Rain opened his mouth but found himself interrupted by a low rumble.

“Yelfenn.”

Rain raised an eyebrow, swiveling his head to peer at the antlered smith. “What’s in Yelfenn?”

Tallheart blinked slowly, meeting Rain’s gaze.

Oh. I’ll ask him later in private to make sure, but if it’s what I think it is...

“That is not much of an answer,” Vanna observed after the silence began to stretch.

Rain nodded to Tallheart. “Okay, Yelfenn.”

“Wait just a damn second,” Smelt said. “That’s still in the DKE.”

“I am aware,” Rain said. “Tallheart wants to go there, though, so that’s where we’re going.”

“But—”

“Smelt,” Ameliah said, interrupting him and raising her hand high above her head. “I vote for Yelfenn. It’s still in the DKE, yes, but it’s right in the middle of the northern coast. With the Citizens under the Warden’s control, it’s probably as safe as anywhere, on this continent or off. Safer than passing by Splendor and risking our luck with the Bank, certainly. It’s near the West Nov passage, too, so we don’t have far to go if we decide to try our luck in Rellagia. The port cities tolerate Guilders to one degree or another, provided they keep out of politics.”

Rain raised his hand, adding his vote for Yelfenn, though it was hardly unclear where he stood. He looked at Vanna. “What do you say, Commander?”

“Yelfenn,” Vanna said, raising her hand as well and looking at Smelt. “Sorry, brother. No time to argue.”

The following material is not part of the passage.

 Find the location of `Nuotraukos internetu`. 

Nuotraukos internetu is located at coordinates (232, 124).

Samson looked at Tallheart speculatively. “There is something there you need?”

Tallheart, after a moment, nodded slowly.

Samson nodded back, then raised his hand as well. “Good enough for me. I vote for Yelfenn.”

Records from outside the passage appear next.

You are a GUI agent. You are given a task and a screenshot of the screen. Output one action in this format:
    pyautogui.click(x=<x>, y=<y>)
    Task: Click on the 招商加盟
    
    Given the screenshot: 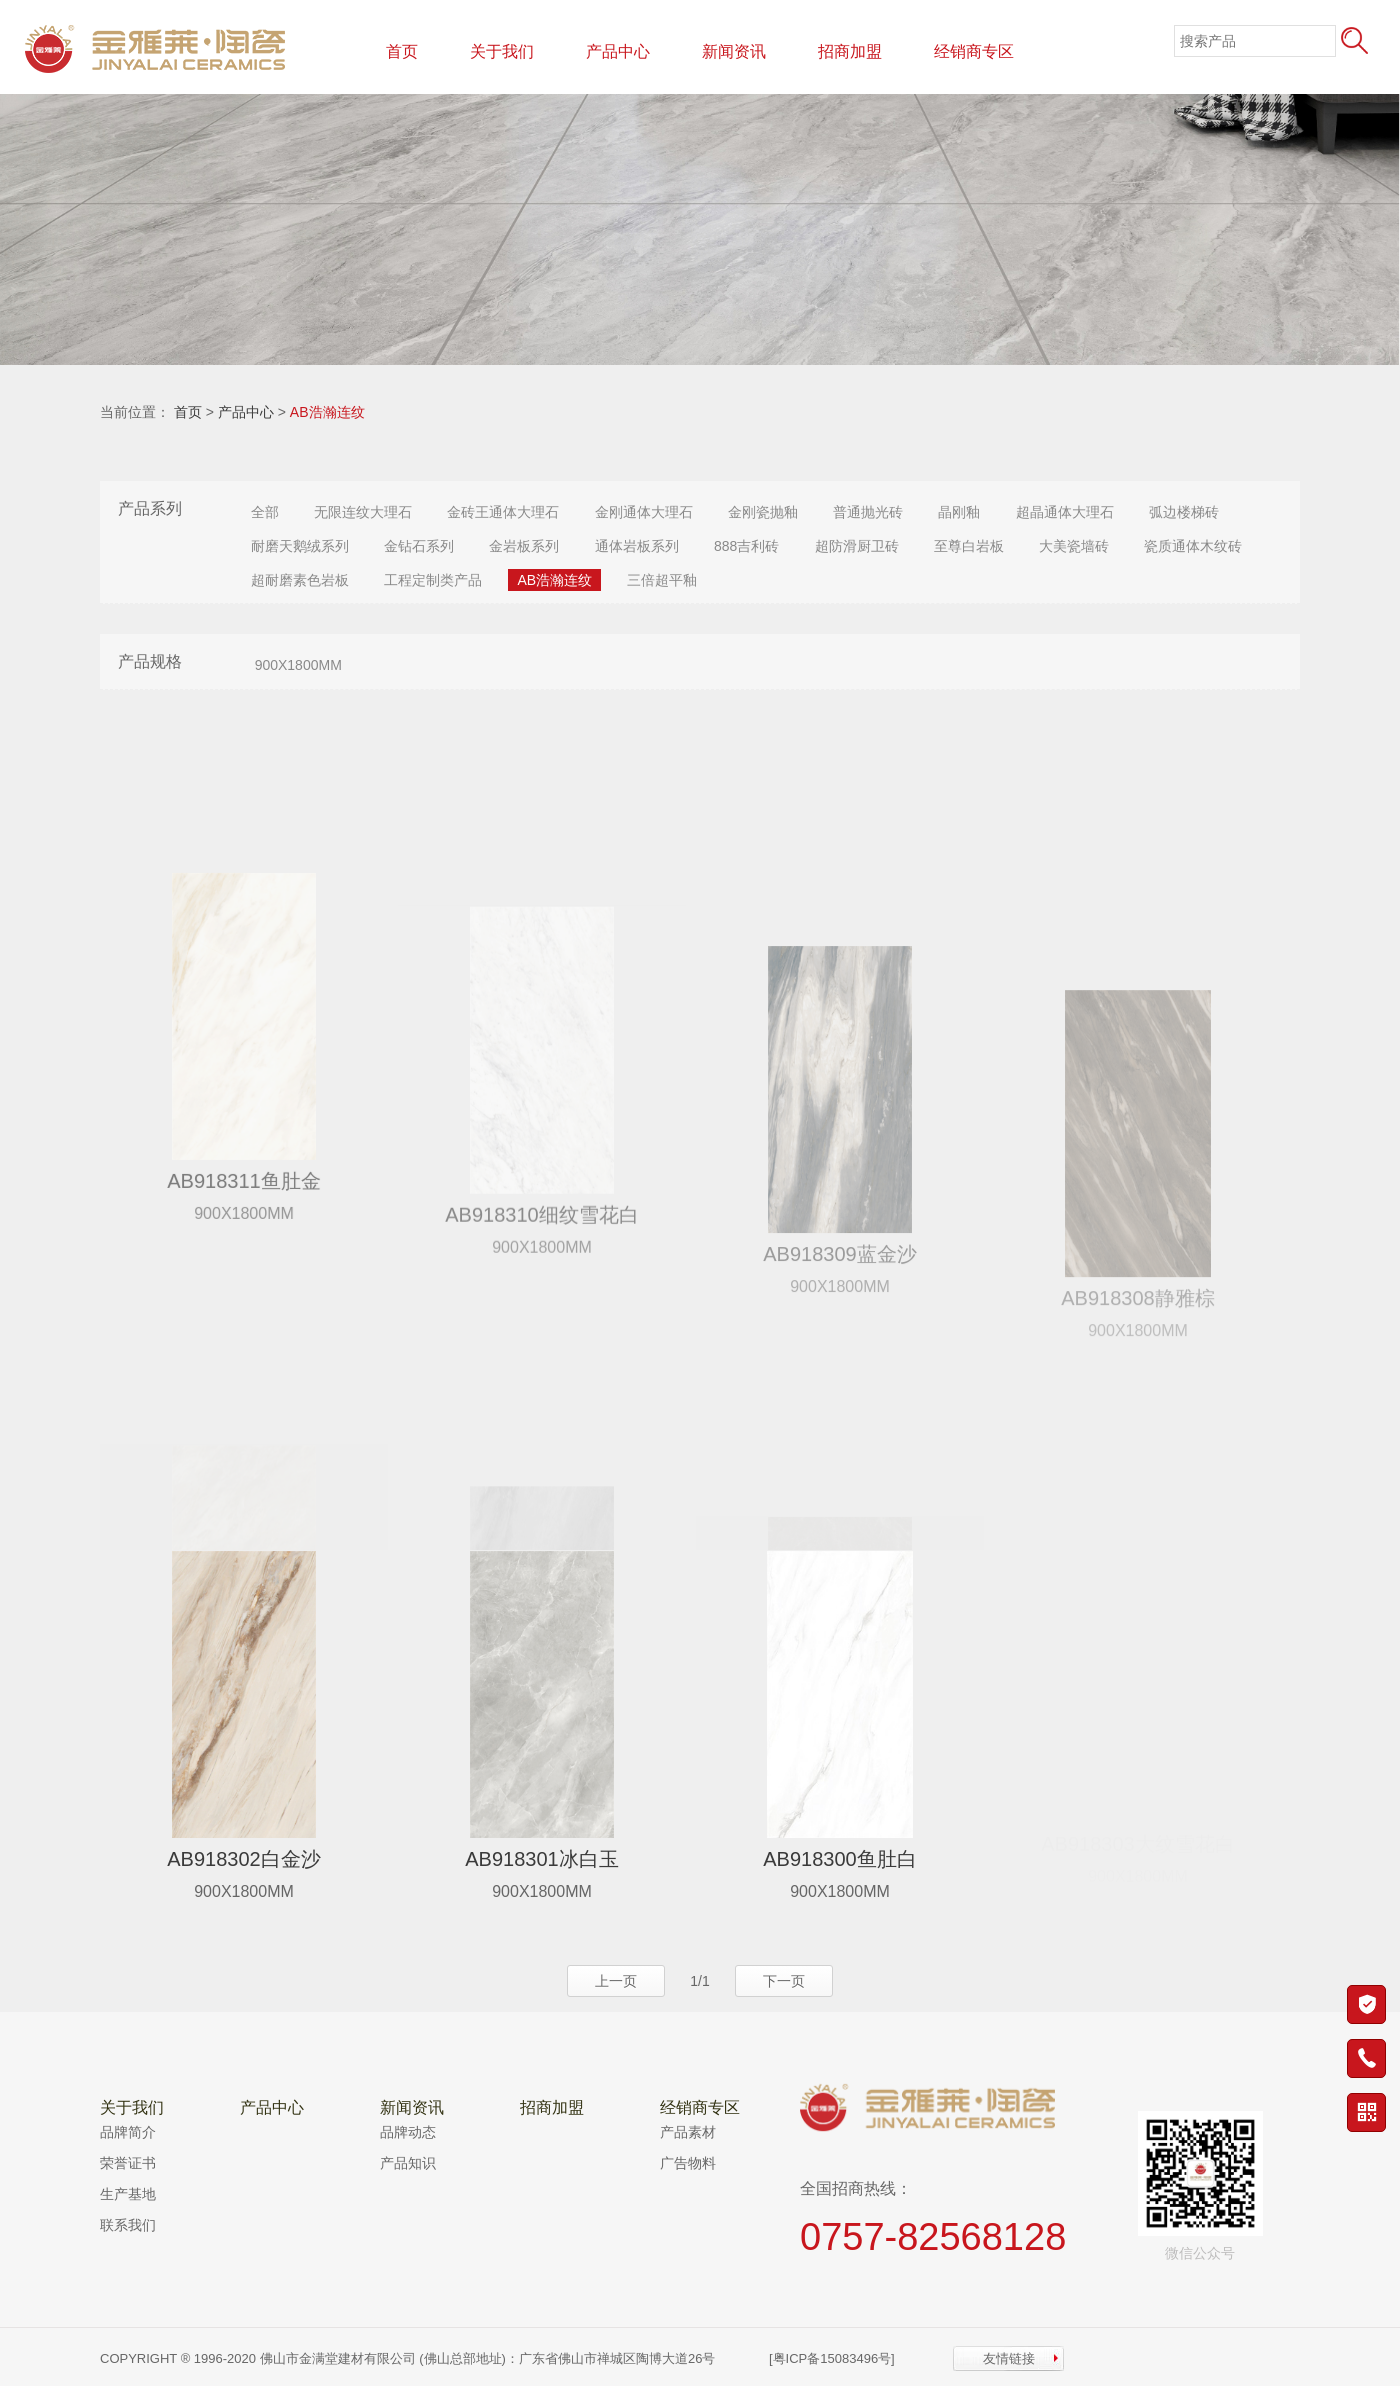 What is the action you would take?
    pyautogui.click(x=850, y=51)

“Fine,” Smelt said, heaving a sigh, clearly outnumbered. “I just want to know why, is all.”

“You do not need to,” Tallheart said, his face even more unreadable than usual.

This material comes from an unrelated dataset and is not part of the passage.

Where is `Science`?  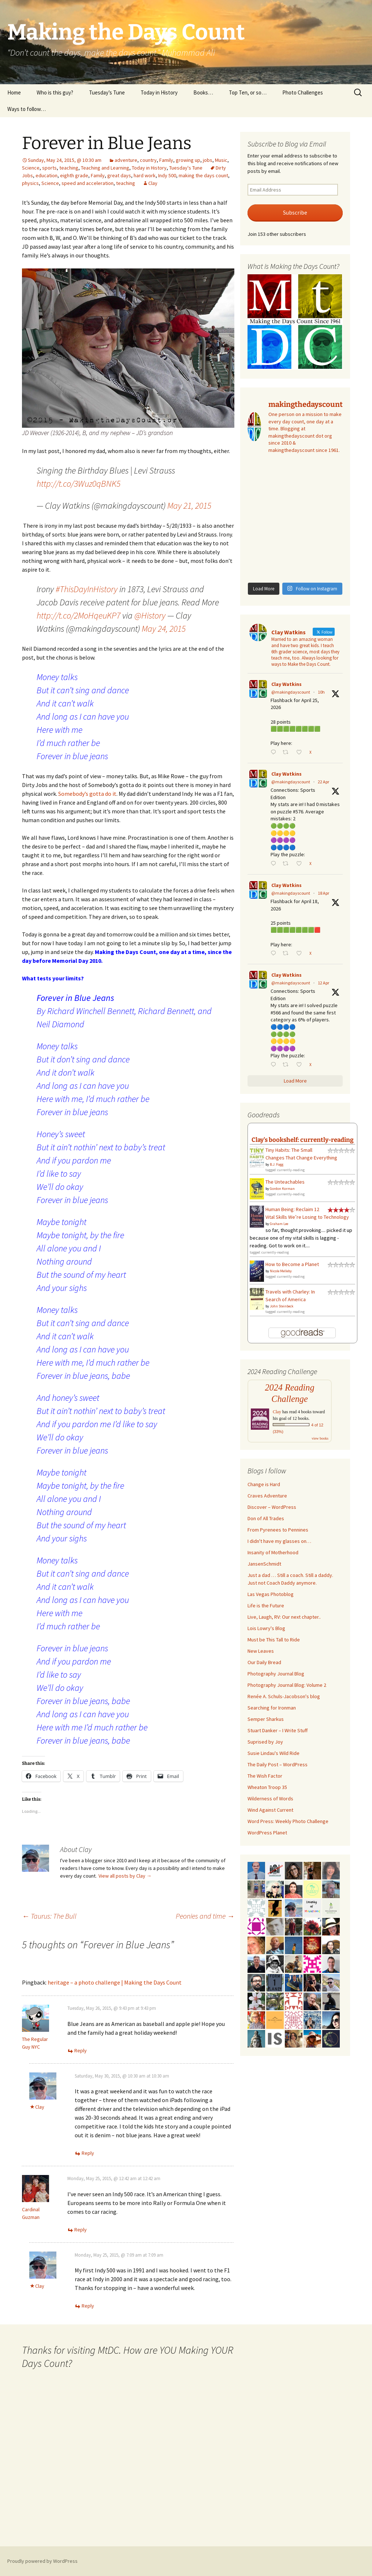
Science is located at coordinates (31, 167).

Rain stood before anyone else could respond, clapping his hands to gather their attention. “Vanna’s right; this meeting has gone on too long already. Tallheart, tip Staavo out of his hammock and get us moving. Smelt, find Shu and have him chart us a course close to shore, the shallower, the better. Tarny, I want Bakal and Mahria out there working on the iceberg. Atyl, find Kettel and have him meet me at the boiler. I’ll get it up to temp, but others will need to work shifts to keep it going. Myth and Reason haven’t had time to make more fuel yet, so we’re running on people power. Ameliah, can you scout, please? It’s day, so minor mana usage shouldn’t draw anything too horrible up to say hello, but I’d feel better with you up there to warn us. Maybe take Emerton with you if he’s available. Samson, I want a full combat party topside at all times, too, and someone watching Velika to tell me if she so much as wiggles an eyelash.” Lifting his almost-forgotten coffee, he cracked his visor and poured the lukewarm liquid down his throat before slamming the mug back to the table with slightly more force than he’d intended. The heavy ceramic didn’t break, but it wouldn’t have given him pause for an instant if it had. He had far more important things to worry about. “Let’s MOVE, people!”